▸ **Available data**:
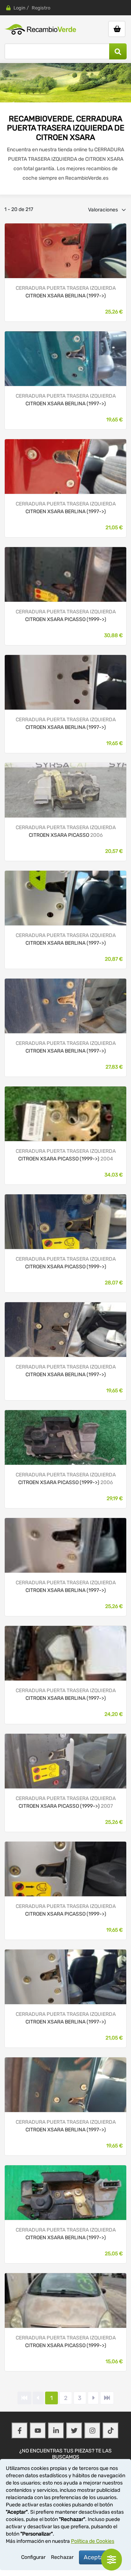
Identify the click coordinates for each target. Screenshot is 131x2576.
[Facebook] (20, 2431)
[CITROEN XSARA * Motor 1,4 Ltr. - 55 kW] (65, 1545)
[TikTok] (111, 2431)
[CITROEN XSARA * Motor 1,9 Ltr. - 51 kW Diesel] (65, 1976)
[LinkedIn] (56, 2431)
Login (19, 8)
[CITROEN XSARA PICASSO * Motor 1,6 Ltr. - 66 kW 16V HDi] (65, 1437)
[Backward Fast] (24, 2398)
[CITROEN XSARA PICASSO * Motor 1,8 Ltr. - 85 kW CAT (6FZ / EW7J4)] (65, 1113)
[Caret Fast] (38, 2398)
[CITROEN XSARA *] (65, 250)
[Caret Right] (93, 2398)
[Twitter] (74, 2431)
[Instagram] (92, 2431)
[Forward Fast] (107, 2398)
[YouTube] (38, 2431)
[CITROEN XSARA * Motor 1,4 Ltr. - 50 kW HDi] (65, 1653)
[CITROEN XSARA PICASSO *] (65, 574)
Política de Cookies (92, 2541)
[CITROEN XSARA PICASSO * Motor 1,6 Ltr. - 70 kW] (65, 2300)
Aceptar (95, 2557)
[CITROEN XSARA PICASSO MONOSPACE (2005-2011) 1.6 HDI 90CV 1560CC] (65, 790)
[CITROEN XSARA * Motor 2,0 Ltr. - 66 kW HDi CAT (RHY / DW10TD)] (65, 1329)
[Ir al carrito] (117, 29)
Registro (41, 8)
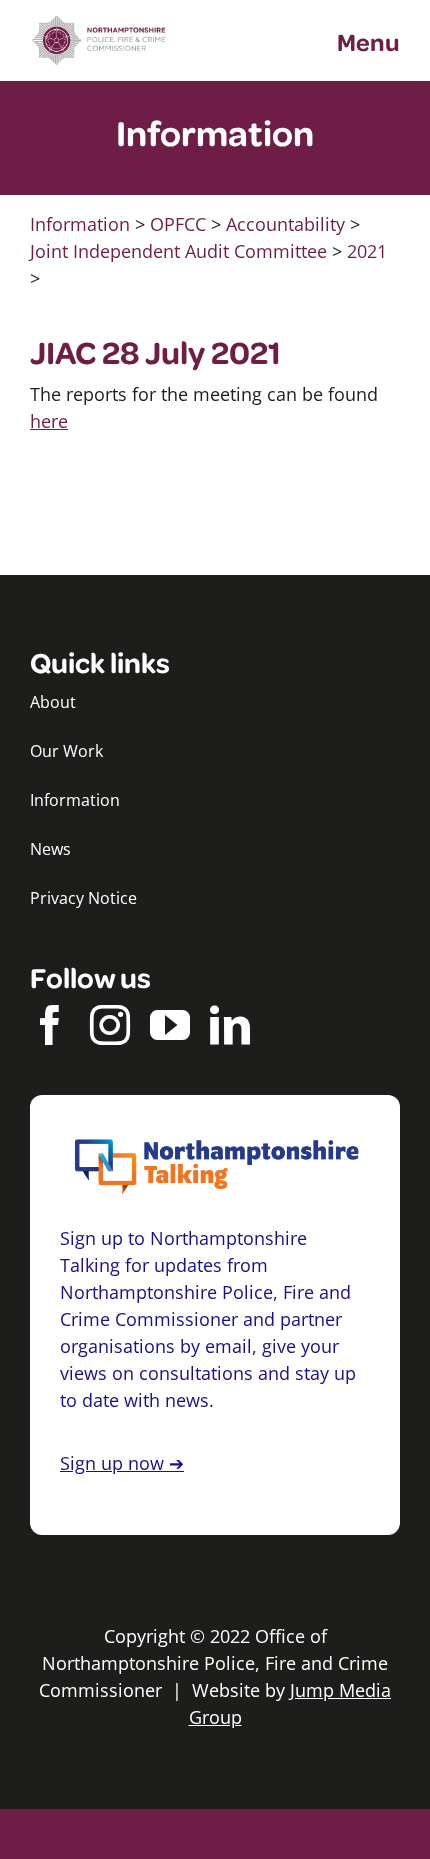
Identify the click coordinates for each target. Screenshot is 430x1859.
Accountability (285, 224)
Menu (368, 41)
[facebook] (50, 1025)
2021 (367, 251)
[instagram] (110, 1025)
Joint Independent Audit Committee (178, 251)
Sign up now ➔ (122, 1463)
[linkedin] (230, 1025)
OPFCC (178, 224)
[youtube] (170, 1025)
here (49, 421)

▸ **Your goal**: Copy the entries above verbatim. Pictures do not belong in the copy.

▸ **Response area**:
Identify the click coordinates for each target. Screenshot is 131x2576.
[Facebook] (20, 2431)
[CITROEN XSARA * Motor 1,4 Ltr. - 55 kW] (65, 1545)
[TikTok] (111, 2431)
[CITROEN XSARA * Motor 1,9 Ltr. - 51 kW Diesel] (65, 1976)
[LinkedIn] (56, 2431)
Login (19, 8)
[CITROEN XSARA PICASSO * Motor 1,6 Ltr. - 66 kW 16V HDi] (65, 1437)
[Backward Fast] (24, 2398)
[CITROEN XSARA PICASSO * Motor 1,8 Ltr. - 85 kW CAT (6FZ / EW7J4)] (65, 1113)
[Caret Fast] (38, 2398)
[CITROEN XSARA *] (65, 250)
[Caret Right] (93, 2398)
[Twitter] (74, 2431)
[Instagram] (92, 2431)
[Forward Fast] (107, 2398)
[YouTube] (38, 2431)
[CITROEN XSARA * Motor 1,4 Ltr. - 50 kW HDi] (65, 1653)
[CITROEN XSARA PICASSO *] (65, 574)
Política de Cookies (92, 2541)
[CITROEN XSARA PICASSO * Motor 1,6 Ltr. - 70 kW] (65, 2300)
Aceptar (95, 2557)
[CITROEN XSARA PICASSO MONOSPACE (2005-2011) 1.6 HDI 90CV 1560CC] (65, 790)
[CITROEN XSARA * Motor 2,0 Ltr. - 66 kW HDi CAT (RHY / DW10TD)] (65, 1329)
[Ir al carrito] (117, 29)
Registro (41, 8)
Identify the click coordinates for each target. Screenshot is 430x1859.
Accountability (285, 224)
Menu (368, 41)
[facebook] (50, 1025)
2021 (367, 251)
[instagram] (110, 1025)
Joint Independent Audit Committee (178, 251)
Sign up now ➔ (122, 1463)
[linkedin] (230, 1025)
OPFCC (178, 224)
[youtube] (170, 1025)
here (49, 421)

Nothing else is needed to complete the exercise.